WHAT THE TASK REQUIRES: Swap every "GUI agent" in the data below for "screen assistant" and reproduce the lines with nothing else changed.

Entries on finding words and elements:
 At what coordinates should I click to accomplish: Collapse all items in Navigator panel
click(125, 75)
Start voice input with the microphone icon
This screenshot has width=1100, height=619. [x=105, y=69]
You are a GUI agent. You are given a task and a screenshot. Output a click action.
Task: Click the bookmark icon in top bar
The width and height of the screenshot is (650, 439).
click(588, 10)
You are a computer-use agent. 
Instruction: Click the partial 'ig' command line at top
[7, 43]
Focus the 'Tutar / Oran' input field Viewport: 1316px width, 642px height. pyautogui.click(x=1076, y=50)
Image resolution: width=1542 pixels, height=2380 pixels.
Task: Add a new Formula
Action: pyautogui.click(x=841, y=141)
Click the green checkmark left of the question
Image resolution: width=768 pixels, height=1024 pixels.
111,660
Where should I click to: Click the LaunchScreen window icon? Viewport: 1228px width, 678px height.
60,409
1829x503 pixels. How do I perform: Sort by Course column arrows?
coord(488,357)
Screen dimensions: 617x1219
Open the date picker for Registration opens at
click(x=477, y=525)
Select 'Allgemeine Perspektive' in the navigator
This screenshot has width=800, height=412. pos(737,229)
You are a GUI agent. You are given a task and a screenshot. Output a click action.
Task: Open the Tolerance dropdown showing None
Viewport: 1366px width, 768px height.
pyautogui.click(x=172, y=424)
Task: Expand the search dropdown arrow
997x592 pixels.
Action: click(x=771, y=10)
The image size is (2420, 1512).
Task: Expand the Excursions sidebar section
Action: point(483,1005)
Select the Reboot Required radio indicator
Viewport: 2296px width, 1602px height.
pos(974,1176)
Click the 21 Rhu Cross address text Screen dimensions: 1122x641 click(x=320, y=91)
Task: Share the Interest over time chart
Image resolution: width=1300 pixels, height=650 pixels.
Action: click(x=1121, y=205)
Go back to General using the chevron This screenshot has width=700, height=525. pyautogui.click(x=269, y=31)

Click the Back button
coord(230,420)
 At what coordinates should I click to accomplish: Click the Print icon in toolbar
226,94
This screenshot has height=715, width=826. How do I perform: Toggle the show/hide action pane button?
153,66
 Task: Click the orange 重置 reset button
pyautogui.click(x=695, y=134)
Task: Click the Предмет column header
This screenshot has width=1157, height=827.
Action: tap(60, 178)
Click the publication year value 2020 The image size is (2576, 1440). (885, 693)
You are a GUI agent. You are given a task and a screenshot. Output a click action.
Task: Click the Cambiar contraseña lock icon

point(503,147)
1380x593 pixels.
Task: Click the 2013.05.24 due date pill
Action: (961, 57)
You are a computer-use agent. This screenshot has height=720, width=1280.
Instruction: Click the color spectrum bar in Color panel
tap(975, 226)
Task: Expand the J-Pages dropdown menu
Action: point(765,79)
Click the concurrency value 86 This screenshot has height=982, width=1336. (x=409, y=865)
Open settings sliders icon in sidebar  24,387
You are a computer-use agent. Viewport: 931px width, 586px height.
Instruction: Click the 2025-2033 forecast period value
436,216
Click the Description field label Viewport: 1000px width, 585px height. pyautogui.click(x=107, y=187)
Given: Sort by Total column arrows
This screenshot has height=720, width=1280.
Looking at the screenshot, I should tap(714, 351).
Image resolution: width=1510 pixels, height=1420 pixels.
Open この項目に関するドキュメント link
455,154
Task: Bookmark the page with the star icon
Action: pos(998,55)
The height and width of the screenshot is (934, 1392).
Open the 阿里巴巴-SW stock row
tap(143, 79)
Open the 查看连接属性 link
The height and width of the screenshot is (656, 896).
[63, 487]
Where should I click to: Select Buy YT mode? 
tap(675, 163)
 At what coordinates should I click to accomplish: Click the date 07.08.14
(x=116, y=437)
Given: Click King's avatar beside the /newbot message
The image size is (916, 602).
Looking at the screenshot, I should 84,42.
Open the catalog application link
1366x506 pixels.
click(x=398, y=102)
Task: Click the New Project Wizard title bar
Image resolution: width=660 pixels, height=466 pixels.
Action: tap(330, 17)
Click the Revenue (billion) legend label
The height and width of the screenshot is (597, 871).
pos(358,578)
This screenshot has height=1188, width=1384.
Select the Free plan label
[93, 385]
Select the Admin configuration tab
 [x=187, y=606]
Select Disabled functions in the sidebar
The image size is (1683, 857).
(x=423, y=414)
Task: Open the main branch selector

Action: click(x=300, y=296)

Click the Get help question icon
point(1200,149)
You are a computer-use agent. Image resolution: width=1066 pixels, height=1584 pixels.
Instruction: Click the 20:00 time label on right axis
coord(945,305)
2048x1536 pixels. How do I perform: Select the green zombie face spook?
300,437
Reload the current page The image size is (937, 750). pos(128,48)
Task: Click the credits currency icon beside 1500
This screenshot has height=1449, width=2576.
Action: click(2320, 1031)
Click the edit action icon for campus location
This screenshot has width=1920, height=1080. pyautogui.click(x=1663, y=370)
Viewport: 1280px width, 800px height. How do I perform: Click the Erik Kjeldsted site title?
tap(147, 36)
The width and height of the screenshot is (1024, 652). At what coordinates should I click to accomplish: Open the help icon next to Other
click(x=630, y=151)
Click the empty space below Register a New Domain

WRITTEN SOLUTION:
 At what coordinates should I click to accomplish: Collapse all items in Navigator panel
click(125, 75)
Start voice input with the microphone icon
This screenshot has width=1100, height=619. [x=105, y=69]
You are a screen assistant. You are given a task and a screenshot. Output a click action.
Task: Click the bookmark icon in top bar
The width and height of the screenshot is (650, 439).
click(588, 10)
You are a computer-use agent. 
Instruction: Click the partial 'ig' command line at top
[7, 43]
Focus the 'Tutar / Oran' input field Viewport: 1316px width, 642px height. pyautogui.click(x=1076, y=50)
Image resolution: width=1542 pixels, height=2380 pixels.
Task: Add a new Formula
Action: pyautogui.click(x=841, y=141)
Click the green checkmark left of the question
Image resolution: width=768 pixels, height=1024 pixels.
111,660
Where should I click to: Click the LaunchScreen window icon? Viewport: 1228px width, 678px height.
60,409
1829x503 pixels. How do I perform: Sort by Course column arrows?
coord(488,357)
Screen dimensions: 617x1219
Open the date picker for Registration opens at
click(x=477, y=525)
Select 'Allgemeine Perspektive' in the navigator
This screenshot has width=800, height=412. pos(737,229)
You are a screen assistant. You are given a task and a screenshot. Output a click action.
Task: Open the Tolerance dropdown showing None
Viewport: 1366px width, 768px height.
pyautogui.click(x=172, y=424)
Task: Expand the search dropdown arrow
997x592 pixels.
Action: click(x=771, y=10)
The image size is (2420, 1512).
Task: Expand the Excursions sidebar section
Action: point(483,1005)
Select the Reboot Required radio indicator
Viewport: 2296px width, 1602px height.
pos(974,1176)
Click the 21 Rhu Cross address text Screen dimensions: 1122x641 click(x=320, y=91)
Task: Share the Interest over time chart
Image resolution: width=1300 pixels, height=650 pixels.
Action: click(x=1121, y=205)
Go back to General using the chevron This screenshot has width=700, height=525. pyautogui.click(x=269, y=31)

Click the Back button
coord(230,420)
 At what coordinates should I click to accomplish: Click the Print icon in toolbar
226,94
This screenshot has height=715, width=826. How do I perform: Toggle the show/hide action pane button?
153,66
 Task: Click the orange 重置 reset button
pyautogui.click(x=695, y=134)
Task: Click the Предмет column header
This screenshot has width=1157, height=827.
Action: tap(60, 178)
Click the publication year value 2020 The image size is (2576, 1440). (885, 693)
You are a screen assistant. You are given a task and a screenshot. Output a click action.
Task: Click the Cambiar contraseña lock icon

point(503,147)
1380x593 pixels.
Task: Click the 2013.05.24 due date pill
Action: (961, 57)
You are a computer-use agent. This screenshot has height=720, width=1280.
Instruction: Click the color spectrum bar in Color panel
tap(975, 226)
Task: Expand the J-Pages dropdown menu
Action: point(765,79)
Click the concurrency value 86 This screenshot has height=982, width=1336. (x=409, y=865)
Open settings sliders icon in sidebar  24,387
You are a computer-use agent. Viewport: 931px width, 586px height.
Instruction: Click the 2025-2033 forecast period value
436,216
Click the Description field label Viewport: 1000px width, 585px height. pyautogui.click(x=107, y=187)
Given: Sort by Total column arrows
This screenshot has height=720, width=1280.
Looking at the screenshot, I should tap(714, 351).
Image resolution: width=1510 pixels, height=1420 pixels.
Open この項目に関するドキュメント link
455,154
Task: Bookmark the page with the star icon
Action: pos(998,55)
The height and width of the screenshot is (934, 1392).
Open the 阿里巴巴-SW stock row
tap(143, 79)
Open the 查看连接属性 link
The height and width of the screenshot is (656, 896).
[63, 487]
Where should I click to: Select Buy YT mode? 
tap(675, 163)
 At what coordinates should I click to accomplish: Click the date 07.08.14
(x=116, y=437)
Given: Click King's avatar beside the /newbot message
The image size is (916, 602).
Looking at the screenshot, I should 84,42.
Open the catalog application link
1366x506 pixels.
click(x=398, y=102)
Task: Click the New Project Wizard title bar
Image resolution: width=660 pixels, height=466 pixels.
Action: tap(330, 17)
Click the Revenue (billion) legend label
The height and width of the screenshot is (597, 871).
pos(358,578)
This screenshot has height=1188, width=1384.
Select the Free plan label
[93, 385]
Select the Admin configuration tab
 [x=187, y=606]
Select Disabled functions in the sidebar
The image size is (1683, 857).
(x=423, y=414)
Task: Open the main branch selector

Action: click(x=300, y=296)

Click the Get help question icon
point(1200,149)
You are a computer-use agent. Image resolution: width=1066 pixels, height=1584 pixels.
Instruction: Click the 20:00 time label on right axis
coord(945,305)
2048x1536 pixels. How do I perform: Select the green zombie face spook?
300,437
Reload the current page The image size is (937, 750). pos(128,48)
Task: Click the credits currency icon beside 1500
This screenshot has height=1449, width=2576.
Action: click(2320, 1031)
Click the edit action icon for campus location
This screenshot has width=1920, height=1080. pyautogui.click(x=1663, y=370)
Viewport: 1280px width, 800px height. How do I perform: Click the Erik Kjeldsted site title?
tap(147, 36)
The width and height of the screenshot is (1024, 652). At what coordinates should I click to accomplish: Open the help icon next to Other
click(x=630, y=151)
Click the empty space below Register a New Domain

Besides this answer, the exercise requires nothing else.